TAFP Perspective: April is Sexual Assault Awareness and Child Abuse Awareness Month
posted 4.6.05
By Beverly Nuckols, M.D.
posted 4/6/05
Recent news stories have focused on sensational allegations of sexual assault and child abuse. While we can hope that the publicity about these trials will heighten awareness of these abuses, there are still many myths in popular knowledge about these and other forms of intimate partner violence (also called domestic violence). Family doctors can use the national campaigns in April on sexual abuse and child abuse awareness to educate ourselves and our patients.
Research shows that most physicians only ask direct questions about abuse when there is some specific reason for suspicion. The rate of routine screening for intimate partner violence in medical practices is directly related to the physician’s belief that our patients are affected and that it is our responsibility to screen.

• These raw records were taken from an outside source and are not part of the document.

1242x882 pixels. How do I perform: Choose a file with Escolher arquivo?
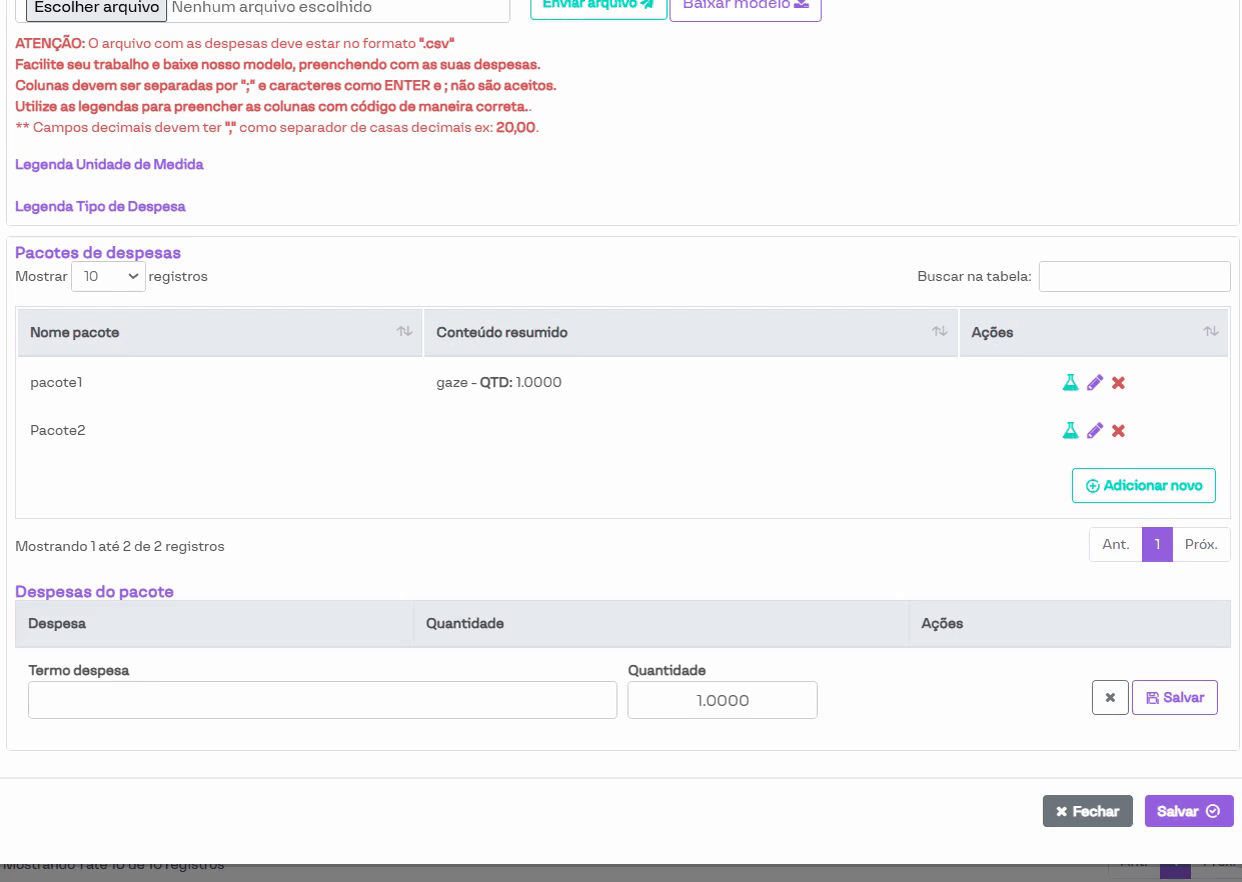pyautogui.click(x=97, y=8)
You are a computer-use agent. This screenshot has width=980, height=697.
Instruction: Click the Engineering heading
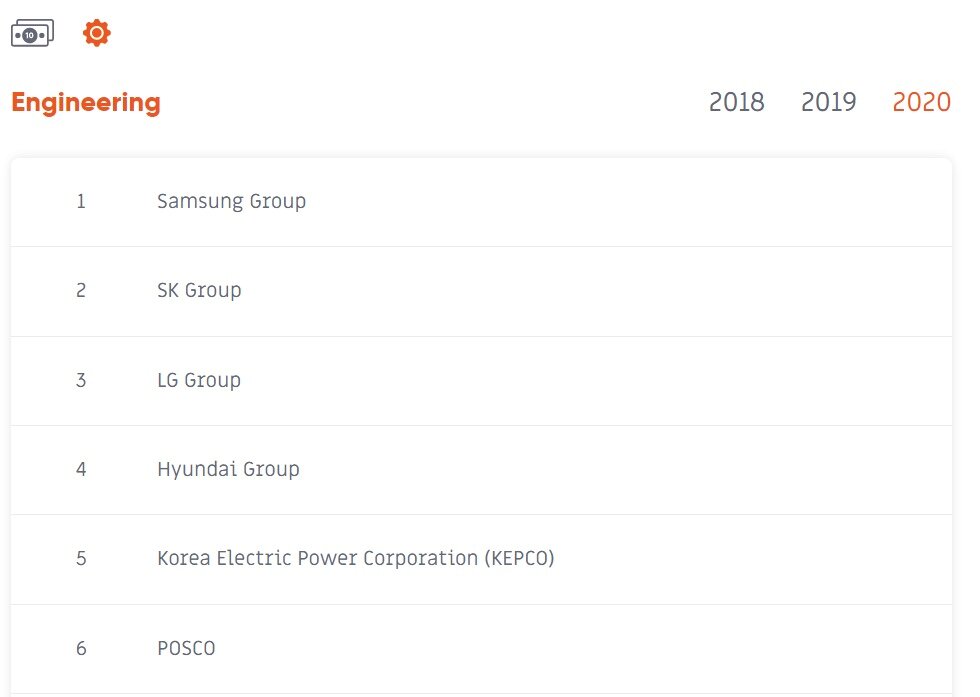[x=86, y=103]
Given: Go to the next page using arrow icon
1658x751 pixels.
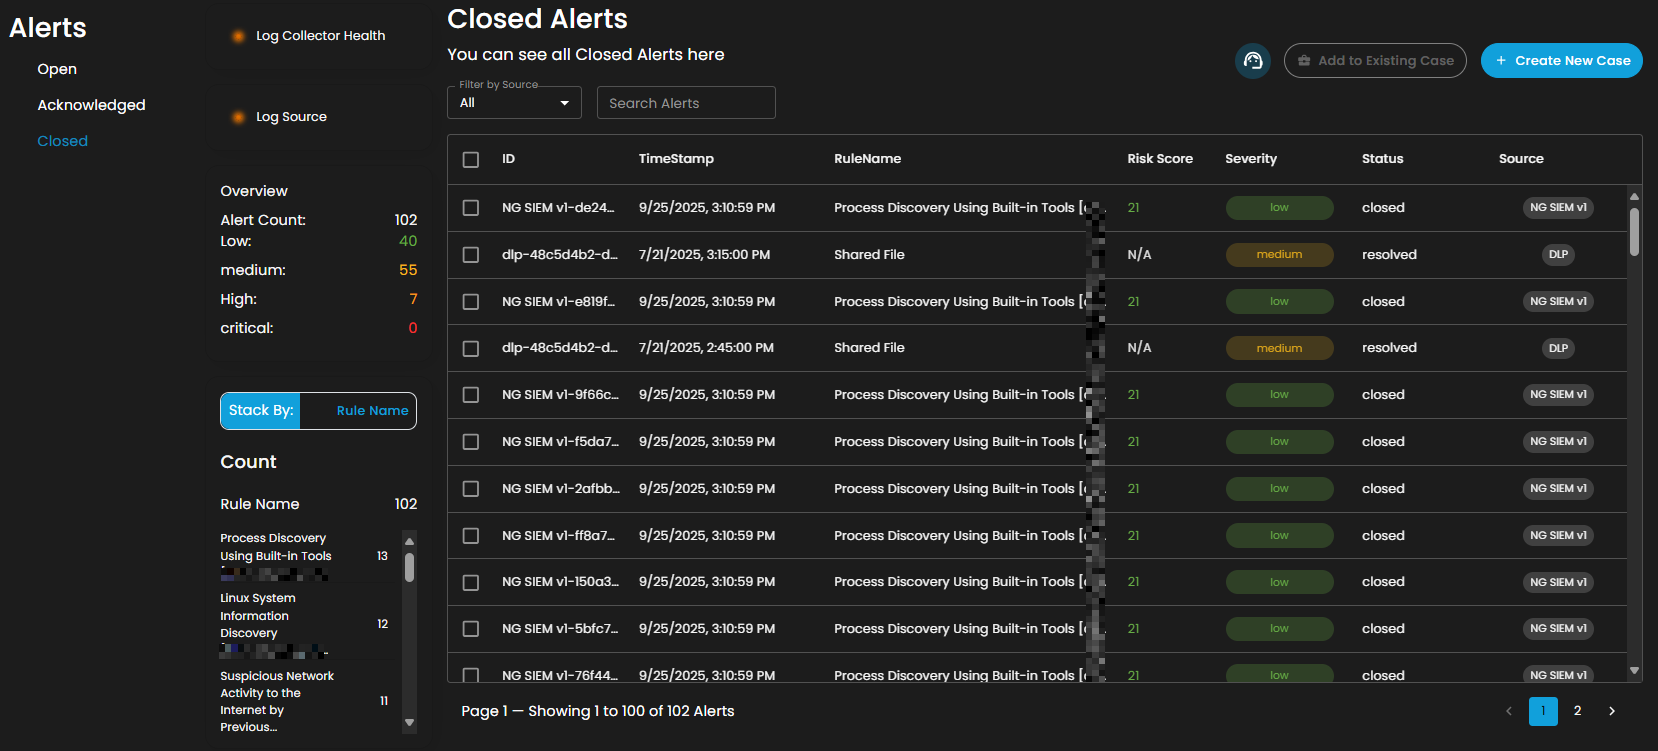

However, the odds are that one-third to one-half of our patients have experienced domestic violence, and all forms of intimate partner violence are found in all social, economic and education levels. One in six females -- as high as one-quarter of women in college -- and one in 33 males will be subjected to either a completed or attempted rape at some time in their lives, with the totals for sexual assault much higher. Half of sexual assaults happen before the age of 18. The prevalence of intimate partner violence during pregnancy is estimated to be nine percent.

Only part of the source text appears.